Exercise data: Begin
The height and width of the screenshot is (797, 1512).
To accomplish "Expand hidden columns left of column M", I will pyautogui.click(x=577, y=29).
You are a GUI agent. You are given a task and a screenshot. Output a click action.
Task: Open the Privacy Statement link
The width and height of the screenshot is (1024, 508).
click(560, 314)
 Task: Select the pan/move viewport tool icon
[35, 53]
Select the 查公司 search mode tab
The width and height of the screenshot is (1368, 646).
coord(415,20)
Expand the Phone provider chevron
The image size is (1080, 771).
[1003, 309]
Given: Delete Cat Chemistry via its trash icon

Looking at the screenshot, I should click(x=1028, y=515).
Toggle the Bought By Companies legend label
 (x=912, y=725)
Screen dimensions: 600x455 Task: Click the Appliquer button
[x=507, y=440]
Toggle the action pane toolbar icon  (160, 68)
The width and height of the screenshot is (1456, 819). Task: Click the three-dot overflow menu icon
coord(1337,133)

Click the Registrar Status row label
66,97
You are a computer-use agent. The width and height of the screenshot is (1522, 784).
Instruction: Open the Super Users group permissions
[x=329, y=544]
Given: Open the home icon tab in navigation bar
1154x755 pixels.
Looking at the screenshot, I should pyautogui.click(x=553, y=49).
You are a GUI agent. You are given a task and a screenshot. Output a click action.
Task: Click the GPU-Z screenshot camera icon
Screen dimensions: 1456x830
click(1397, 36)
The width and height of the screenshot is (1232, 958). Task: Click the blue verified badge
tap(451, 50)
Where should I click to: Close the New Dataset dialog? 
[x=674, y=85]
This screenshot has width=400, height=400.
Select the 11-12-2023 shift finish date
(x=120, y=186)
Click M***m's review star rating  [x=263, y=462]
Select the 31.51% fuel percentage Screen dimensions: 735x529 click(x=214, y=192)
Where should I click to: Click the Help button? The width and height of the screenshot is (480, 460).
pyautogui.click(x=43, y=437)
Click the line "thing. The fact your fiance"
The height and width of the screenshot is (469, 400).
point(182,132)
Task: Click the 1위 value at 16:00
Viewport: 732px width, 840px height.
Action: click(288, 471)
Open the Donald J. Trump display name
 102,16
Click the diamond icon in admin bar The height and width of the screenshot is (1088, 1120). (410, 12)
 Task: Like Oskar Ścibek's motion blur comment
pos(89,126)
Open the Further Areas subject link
Exercise data: End
**Work task:**
Only the stretch of lines that begins with the one holding "Where should I click to: Close" and ends with the last line above belongs in the answer; please write it out exactly.

**Result for this task:**
Where should I click to: Close the New Dataset dialog? 
[x=674, y=85]
This screenshot has width=400, height=400.
Select the 11-12-2023 shift finish date
(x=120, y=186)
Click M***m's review star rating  [x=263, y=462]
Select the 31.51% fuel percentage Screen dimensions: 735x529 click(x=214, y=192)
Where should I click to: Click the Help button? The width and height of the screenshot is (480, 460).
pyautogui.click(x=43, y=437)
Click the line "thing. The fact your fiance"
The height and width of the screenshot is (469, 400).
point(182,132)
Task: Click the 1위 value at 16:00
Viewport: 732px width, 840px height.
Action: click(288, 471)
Open the Donald J. Trump display name
 102,16
Click the diamond icon in admin bar The height and width of the screenshot is (1088, 1120). (410, 12)
 Task: Like Oskar Ścibek's motion blur comment
pos(89,126)
Open the Further Areas subject link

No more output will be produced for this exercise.